Mix 1/2 to 1 cup of Mayo with
1/2 cup Parmesean or Romano
6 cloves of finely minced garlic.

Split the loaf  lengthwise and butter both sides, broil till golden.
Spread the above mixture and broil again till the topping is bubbly and golden.

If I keep giving out my favorite recipes,  no one will come for dinner again......

Sunday, May 6, 2012

To The Grill

Today is a lazy day after so much work yesterday. After church we stopped and picked up some boneless back ribs. Not sure where they come from the pig but they look like pork loin cut into long 1 1/2 thick strips. I brined them in the usual brine of 1/4 c salt, 1/4 c sugar and 4 cups water for about 3-4 hours.

I grilled them over medium heat to get some nice marks and sprinkled them with my rub on each side. Once they had a nice crusty brown and were cooked about medium, i removed them and cut them into rib sized pieces.

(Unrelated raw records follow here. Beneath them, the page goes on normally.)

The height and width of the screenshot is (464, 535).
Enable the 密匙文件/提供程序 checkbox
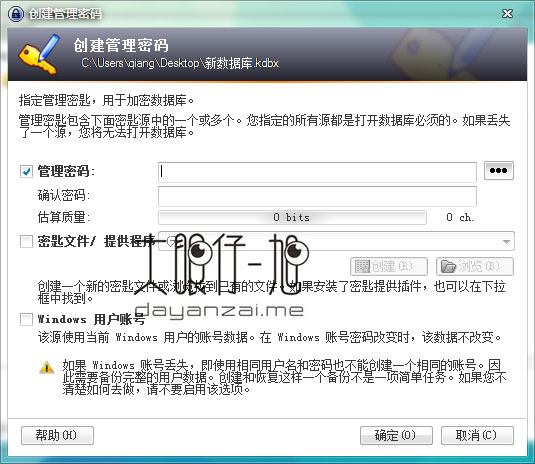tap(26, 242)
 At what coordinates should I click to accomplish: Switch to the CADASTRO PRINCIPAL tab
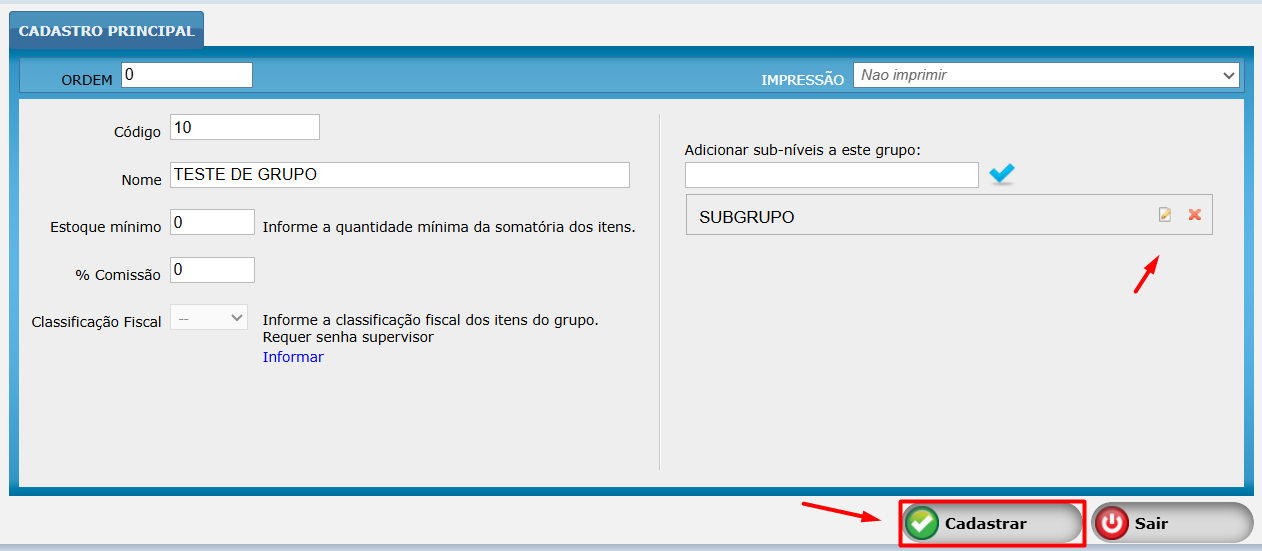click(x=106, y=31)
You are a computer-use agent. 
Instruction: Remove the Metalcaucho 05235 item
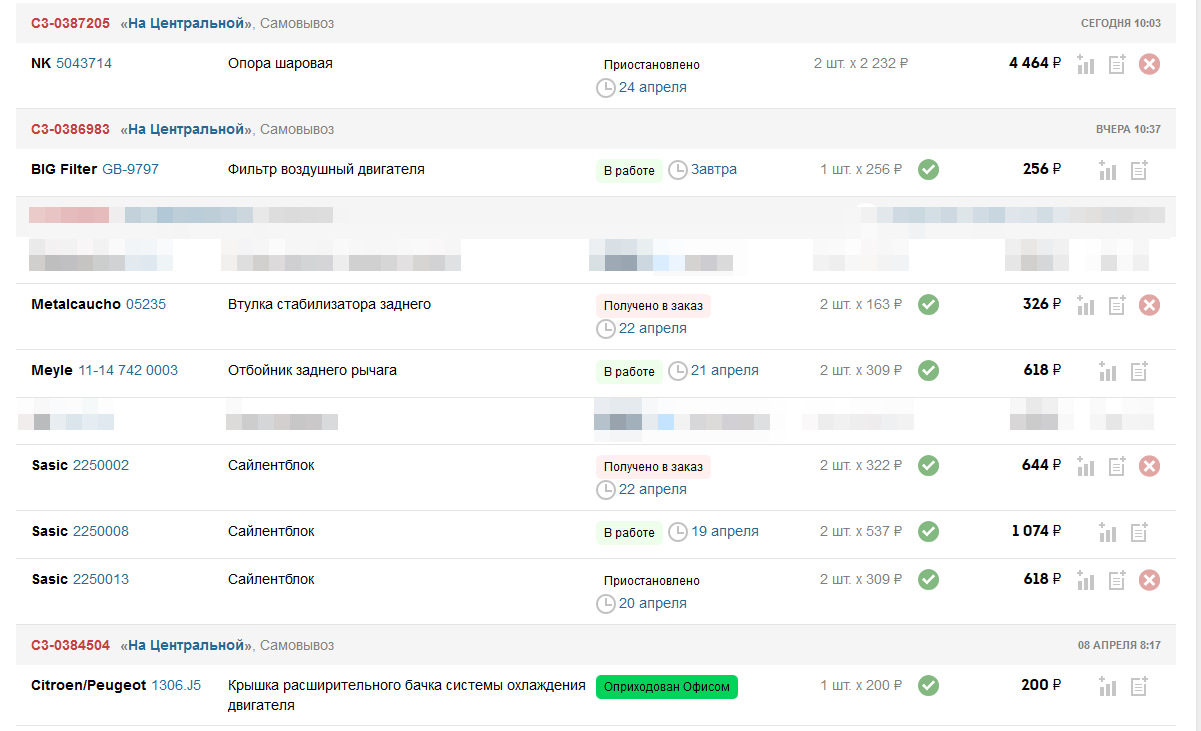click(x=1150, y=304)
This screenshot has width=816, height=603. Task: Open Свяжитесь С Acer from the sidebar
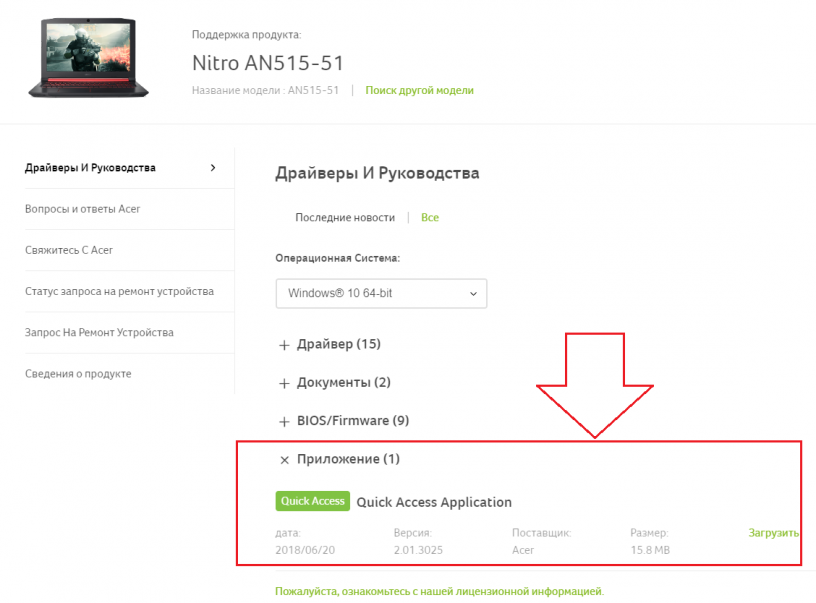point(69,250)
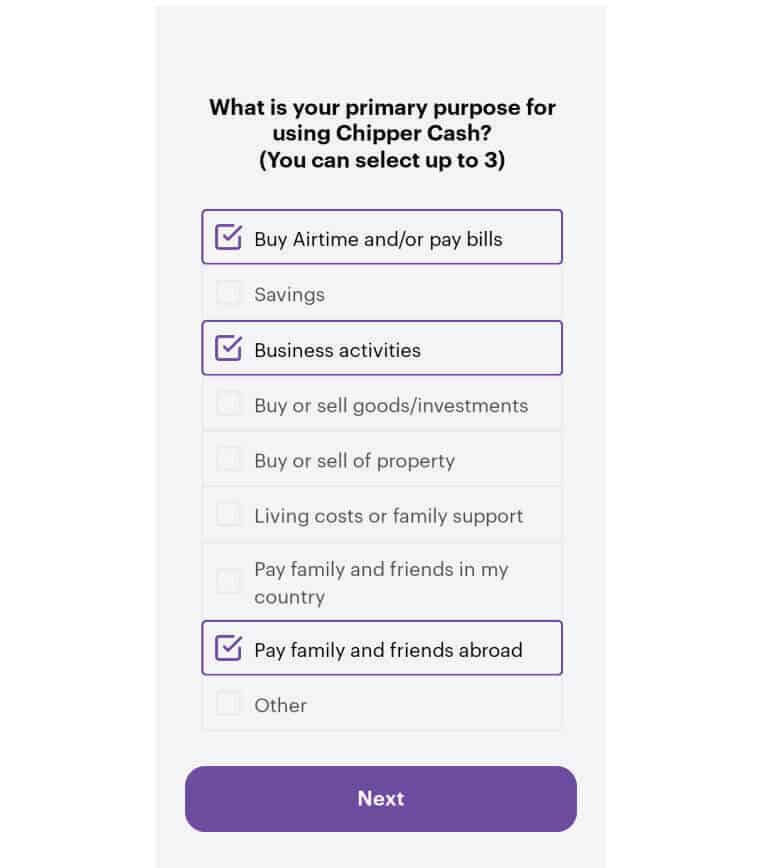Uncheck the Buy Airtime and/or pay bills checkbox

click(x=229, y=237)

Ahead of time I made my favorite barbecue sauce that uses just stuff from your pantry.

1 medium onion processed with a few tablespoons of water, pressed through a strainer. Collect the juice in your saucepan. Add

1 cup ketchup
5T Molasses
2t Dijon mustard
2T Worcestershire
2T Liquid smoke
2 T vinegar
1 t hot sauce
1/2 t black pepper
2T oil
1 t minced garlic, chili powder
1/4 cayenne

Mix and simmer for 30 mins. Check the seasoning add what you need.  Today my pantry lacked a few ingredients so I subbed and it still tastes great. I used prepared mustard, onion salt, powdered garlic and had a few ounces of left over BBQ sauces left in the fridge which I added.  Yum.

Dinner will be done after a few ears of corn, some roasted Brussel's sprouts and a loaf of Killer Bread.

Saturday, May 5, 2012

Man Pleasing Chicken...we'll see about that

So today I was up early and had taken advantage of an artichoke sale a week ago. I decided to stuff hem and the process, cleaning and rest of the making seems so tedious I am glad its over and they are in the fridge for dinner tonight. Not doing that again for a while.

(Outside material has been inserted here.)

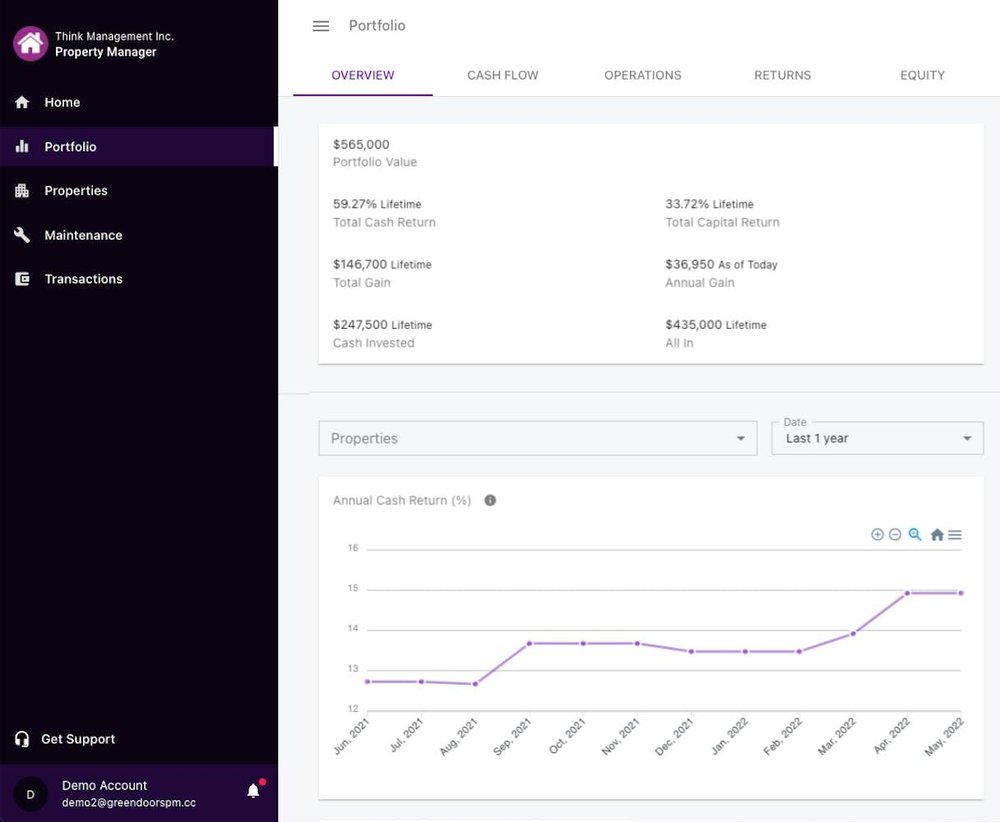
Task: Open the Operations tab
Action: click(x=643, y=75)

Meanwhile, back at the ranch I ran across an interesting premise on Pinterest for Man Pleasing Chicken. So simple yet could it live up to it's title. Well,  I was out of milk so while at the grocery I also picked up some chicken thighs and breasts for my non dark meat eating wife.

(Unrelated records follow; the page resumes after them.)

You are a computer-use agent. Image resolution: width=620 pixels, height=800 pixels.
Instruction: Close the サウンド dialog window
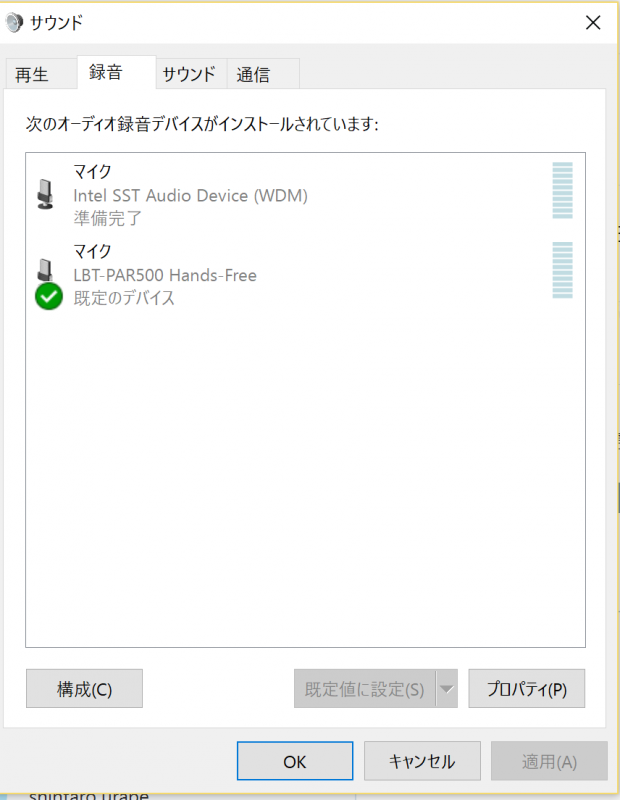tap(593, 22)
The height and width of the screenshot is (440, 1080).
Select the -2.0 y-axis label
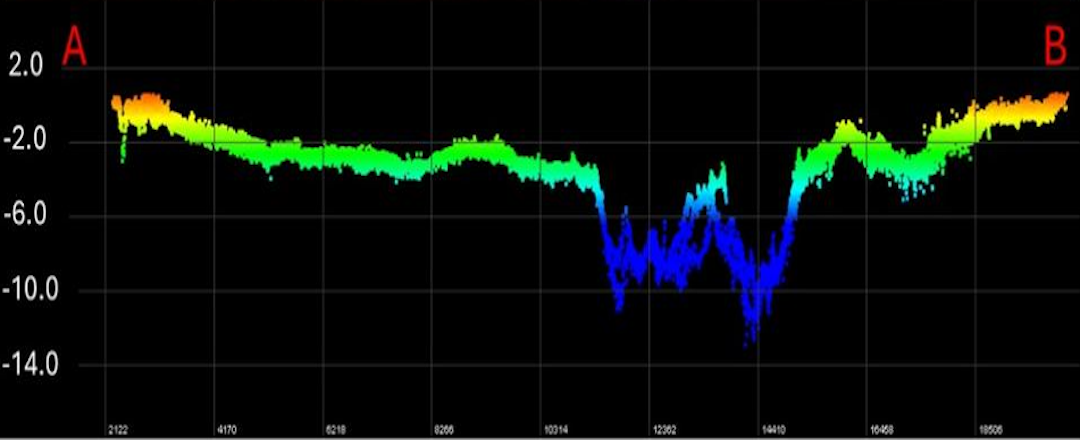coord(26,142)
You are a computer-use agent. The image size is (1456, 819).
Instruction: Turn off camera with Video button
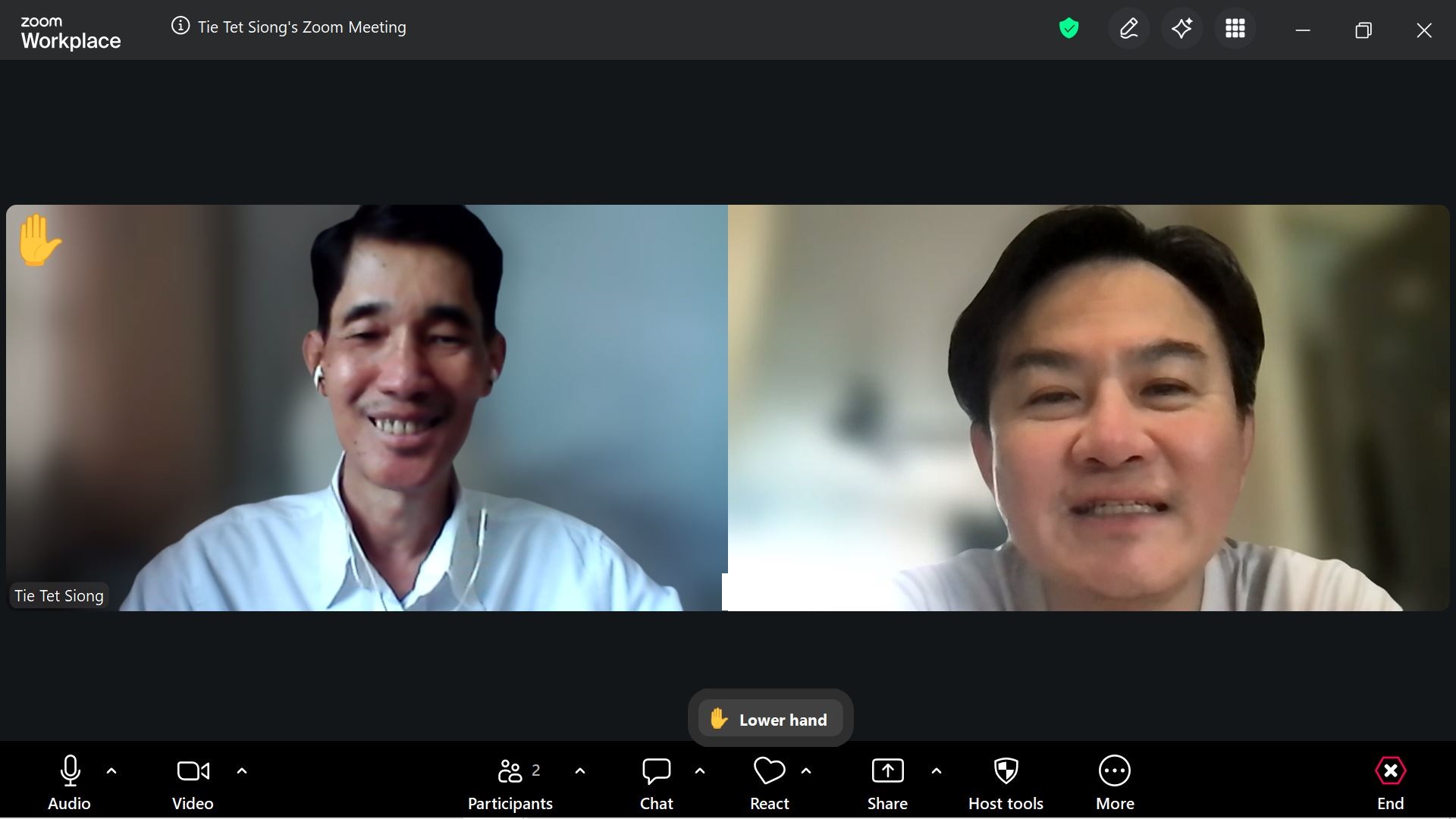tap(193, 783)
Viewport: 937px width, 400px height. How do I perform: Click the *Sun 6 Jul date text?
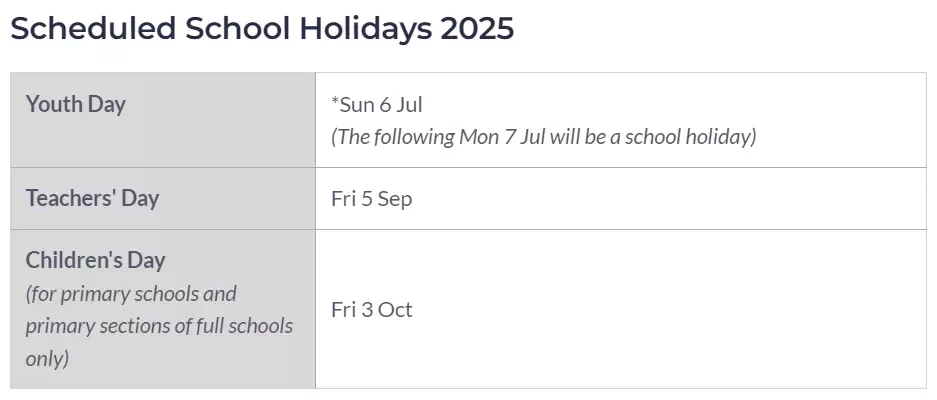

Here is what the dish is supposed to look like courtesy of "Witty in the City" blog

She does a better job than I of telling the story so retrieve the recipe and lets check this bad boy out. Mine is in the fridge marinating as we speak. It's only 9 am here folks. I told you I got early. The recipe does not call for it to marinate but.....what the heck.

5-10-12  Okay. I have to admit this was pretty good. Not as described in the article but I would make this again. It needs a bit of salt but the chicken was great and it was tasty and easy to make and while this photo is from the website, mine looked very similar.  Just a warning that the sauce gets a bit thin as the chicken juices run.